Work started (on the 503 Mark II software system) with a team of fifteen programmers and the deadline for delivery was set some eighteen months ahead in March 1965.
Although I was still managerially responsible for the 503 Mark II software, I gave it less attention than the company’s new products and almost failed to notice when the deadline for its delivery passed without event.
The programmers revised their implementation schedules and a new delivery date was set some three months ahead in June 1965. Needless to say, that day also passed without event.
I asked the senior programmers once again to draw up revised schedules, which again showed that the software could be delivered within another three months. I desperately wanted to believe it but I just could not. I disregarded the schedules and began to dig more deeply into the project.
The entire Elliott 503 Mark II software project had to be abandoned, and with it, over thirty man-years of programming effort, equivalent to nearly one man’s active working life, and I was responsible, both as designer and as manager, for wasting it.
Mr. Hoare’s classic speech is the source of a few great quotes that have transcended time:
I conclude that there are two ways of constructing a software design: One way is to make it so simple that there are obviously no deficiencies and the other way is to make it so complicated that there are no obvious deficiencies. The first method is far more difficult…. No committee will ever do this until it is too late.

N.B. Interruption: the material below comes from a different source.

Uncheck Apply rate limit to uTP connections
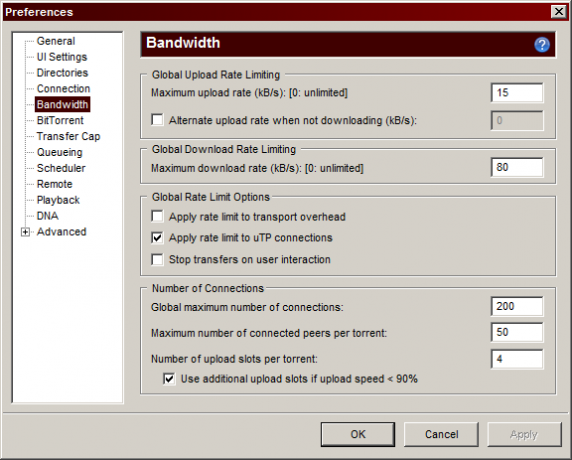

A feature which is included before it is fully understood can never be removed later.
At first I hoped that such a technically unsound project would collapse but I soon realized it was doomed to success.
The price of reliability is the pursuit of the utmost simplicity. It is a price which the
very rich find most hard to pay.
The mistakes which have been made in the last twenty years are being repeated today on an even grander scale. (1980)
Dontcha think that last quote can be restated today as:
The mistakes which have been made in the last fifty years are being repeated today on an even grander scale.
Since man’s ability to cope with complexity is relentlessly being dwarfed by his propensity to create ever greater complexity, the same statement might probably be true 50 years hence, no?
When a failure occurs in a complex, networked, socio-technical system, the probability is high that the root cause is located far away from the failure detection point in time, space, or both. The progression in time goes something like this:
fault ———–> error———-> error—————–>error——>failure discovered!
An unanticipated fault begets an error, which begets another error(s), which begets another error(s), etc, until the failure is manifest via loss of life or money somewhere and sometime downstream in the system. In the case of a software system, the time from fault to catastrophic failure may take milliseconds, but the distance between fault and failure can be in the 100s of thousands of lines of source code sprinkled across multiple machines and networks.
Let’s face it. Envisioning, designing, coding, and testing for end-to-end “system level” error conditions in software systems is unglamorous and tedious (unless you’re using Erlang – which is thoughtfully designed to lessen the pain). It’s usually one of the first things to get jettisoned when the pressure is ratcheted up to meet some arbitrary schedule premised on a baseless, one-time, estimate elicited under duress when the project was kicked-off. Bummer.